Mais ces opinions plus ou moins entachées de vanité puérile, d’ignorance et de préventions, ne changent rien à l’existence des choses. Ce qui est est ; E pur si muove ! Et justement parce qu’elle se meut (la musique) comme la terre, comme tout au monde, précisément parce que ses saisons sont d’une variabilité que l’on remarque davantage d’année en année, les préjugés nationaux doivent plus promptement disparaître ou au moins perdre beaucoup de leur force.

Tout en reconnaissant la douceur des saisons dans une grande partie de l’Allemagne, nous maintenons donc notre droit de regarder comme considérables et très-importantes, quoique souvent rigoureuses, les saisons de Londres et de Paris.

La belle saison parisienne ne commence guère que vers le 20 janvier et finit quelquefois au 1er février, rarement dure-t-elle jusqu’au 1er mars.

On a vu des saisons ne finir qu’en avril. Mais ces années-là étaient des années trisextiles, plusieurs comètes avaient paru dans le ciel, et les programmes de la société du Conservatoire avaient annoncé quelque chose de nouveau.

Telle fut par exception la saison de l’an 1853, pendant laquelle on entendit pour la première fois aux concerts du Conservatoire la Nuit du Walpurgis, de Mendelssohn, et la presque totalité du Songe d’une Nuit d’été du même maître. Mendelssohn écrivit la Nuit du Walpurgis à Rome, en 1831. Il a donc fallu vingt-deux ans à cette belle œuvre pour arriver jusqu’à nous. Il est vrai que la lumière de certains astres ne nous parvient qu’après des milliers d’années de voyage. Mais Leipsick, où les partitions de Mendelssohn sont dès longtemps publiées, n’est pas à une distance de Paris tout à fait égale à celle qui nous sépare de Saturne ou de Sirius.

Le Conservatoire a pour principe de procéder lentement en toutes choses. Toutefois, malgré ce défaut d’agilité et de chaleur que son âge explique, il faut le reconnaître, c’est un vieillard encore vert.

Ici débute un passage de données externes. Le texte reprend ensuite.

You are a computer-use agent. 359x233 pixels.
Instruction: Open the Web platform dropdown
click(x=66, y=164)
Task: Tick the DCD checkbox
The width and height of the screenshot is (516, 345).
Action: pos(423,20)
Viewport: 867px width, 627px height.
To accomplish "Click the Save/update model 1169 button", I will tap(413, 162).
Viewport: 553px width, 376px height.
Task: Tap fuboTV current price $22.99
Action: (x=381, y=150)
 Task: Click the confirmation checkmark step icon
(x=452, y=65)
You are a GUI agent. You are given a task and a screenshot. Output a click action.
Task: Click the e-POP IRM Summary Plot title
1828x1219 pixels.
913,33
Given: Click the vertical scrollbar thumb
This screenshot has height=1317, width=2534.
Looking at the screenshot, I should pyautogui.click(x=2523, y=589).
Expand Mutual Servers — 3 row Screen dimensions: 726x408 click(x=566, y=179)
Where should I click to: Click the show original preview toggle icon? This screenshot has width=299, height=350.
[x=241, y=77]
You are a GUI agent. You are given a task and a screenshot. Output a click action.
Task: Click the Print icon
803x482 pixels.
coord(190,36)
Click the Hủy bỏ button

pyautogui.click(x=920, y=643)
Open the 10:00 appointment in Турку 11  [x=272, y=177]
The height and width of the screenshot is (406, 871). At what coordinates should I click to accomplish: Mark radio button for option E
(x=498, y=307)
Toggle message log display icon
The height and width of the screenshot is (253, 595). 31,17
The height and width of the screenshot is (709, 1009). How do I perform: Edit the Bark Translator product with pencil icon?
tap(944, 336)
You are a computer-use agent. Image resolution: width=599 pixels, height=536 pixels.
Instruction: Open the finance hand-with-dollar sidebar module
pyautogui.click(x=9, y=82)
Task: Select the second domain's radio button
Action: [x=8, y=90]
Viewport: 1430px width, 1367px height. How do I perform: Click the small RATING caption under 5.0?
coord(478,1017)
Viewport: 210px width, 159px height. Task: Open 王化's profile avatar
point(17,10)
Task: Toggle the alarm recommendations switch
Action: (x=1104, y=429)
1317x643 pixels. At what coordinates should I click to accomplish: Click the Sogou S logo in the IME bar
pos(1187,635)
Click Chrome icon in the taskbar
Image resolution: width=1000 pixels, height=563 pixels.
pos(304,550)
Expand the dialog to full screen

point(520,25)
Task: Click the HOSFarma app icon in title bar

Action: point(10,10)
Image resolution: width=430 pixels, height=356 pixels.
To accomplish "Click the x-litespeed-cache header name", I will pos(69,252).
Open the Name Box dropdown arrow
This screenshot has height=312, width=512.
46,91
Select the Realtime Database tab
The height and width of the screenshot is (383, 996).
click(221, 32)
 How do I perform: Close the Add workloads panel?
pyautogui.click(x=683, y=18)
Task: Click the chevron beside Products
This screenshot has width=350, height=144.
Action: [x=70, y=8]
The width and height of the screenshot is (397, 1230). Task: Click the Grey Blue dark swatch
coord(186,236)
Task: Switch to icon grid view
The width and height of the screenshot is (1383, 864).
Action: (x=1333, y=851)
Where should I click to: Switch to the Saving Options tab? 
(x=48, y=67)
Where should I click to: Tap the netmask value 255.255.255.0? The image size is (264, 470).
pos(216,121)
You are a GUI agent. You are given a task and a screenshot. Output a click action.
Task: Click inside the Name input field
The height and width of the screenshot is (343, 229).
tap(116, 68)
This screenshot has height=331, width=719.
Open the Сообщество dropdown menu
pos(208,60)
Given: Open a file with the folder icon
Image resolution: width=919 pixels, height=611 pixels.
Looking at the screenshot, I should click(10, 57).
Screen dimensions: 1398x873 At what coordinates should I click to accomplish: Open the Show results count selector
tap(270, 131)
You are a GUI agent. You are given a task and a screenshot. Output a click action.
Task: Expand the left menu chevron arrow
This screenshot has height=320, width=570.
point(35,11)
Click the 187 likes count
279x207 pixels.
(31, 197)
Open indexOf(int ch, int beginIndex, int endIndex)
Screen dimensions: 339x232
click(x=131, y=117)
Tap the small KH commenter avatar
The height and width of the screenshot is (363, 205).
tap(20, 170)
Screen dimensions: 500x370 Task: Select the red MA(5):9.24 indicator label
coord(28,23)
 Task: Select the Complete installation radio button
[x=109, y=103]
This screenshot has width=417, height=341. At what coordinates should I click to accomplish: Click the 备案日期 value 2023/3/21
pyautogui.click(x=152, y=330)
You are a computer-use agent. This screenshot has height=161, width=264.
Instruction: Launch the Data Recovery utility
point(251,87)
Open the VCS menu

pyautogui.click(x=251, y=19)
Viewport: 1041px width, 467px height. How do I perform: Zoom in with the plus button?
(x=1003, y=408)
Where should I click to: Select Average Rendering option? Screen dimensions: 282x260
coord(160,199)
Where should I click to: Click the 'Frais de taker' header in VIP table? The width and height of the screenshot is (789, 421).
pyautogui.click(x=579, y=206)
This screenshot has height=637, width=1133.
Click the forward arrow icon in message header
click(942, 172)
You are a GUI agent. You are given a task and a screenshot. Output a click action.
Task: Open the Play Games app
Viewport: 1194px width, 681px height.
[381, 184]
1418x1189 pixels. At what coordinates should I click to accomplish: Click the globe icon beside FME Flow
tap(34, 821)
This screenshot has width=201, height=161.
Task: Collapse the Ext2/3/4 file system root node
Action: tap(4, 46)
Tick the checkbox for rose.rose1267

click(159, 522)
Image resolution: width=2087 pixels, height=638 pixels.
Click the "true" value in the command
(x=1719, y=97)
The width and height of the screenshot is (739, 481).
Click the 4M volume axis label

Il a fait de sa salle un musée pour un grand nombre de chefs-d’œuvre de l’art musical, qu’il nous montre chaque année sous leur vrai jour : de là sa gloire. On lui reproche de ne vouloir pas que d’autres y exposent leurs travaux quand le musée est vide et qu’il n’y expose rien. En cela on a grand tort : il possède une bonne salle, la seule bonne de Paris pour la musique d’ensemble ; il a voulu en avoir le monopole, il a eu raison ; il l’a obtenu, il le garde, il a encore raison. Il ne peut pas, sans doute, en laissant ce champ libre, favoriser la concurrence. S’il était dehors, que d’autres fussent dedans, il trouverait fort naturel que ces autres le laissassent se morfondre à la porte ; et il est tout simple qu’il apprécie le bon sens du précepte :

« Il ne faut faire qu’à autrui ce que nous ne voudrions pas qui nous fut fait. »

Cependant, il est peut-être temps qu’il songe à varier son répertoire, pour que le public fatigué n’en vienne pas à faire un mauvais jeu de mots sur le titre de l’harmonieuse société, en l’appelant la satiété des concerts. Ce qui pourrait, auprès de certaines gens, ne pas sembler tout à fait hors de saison.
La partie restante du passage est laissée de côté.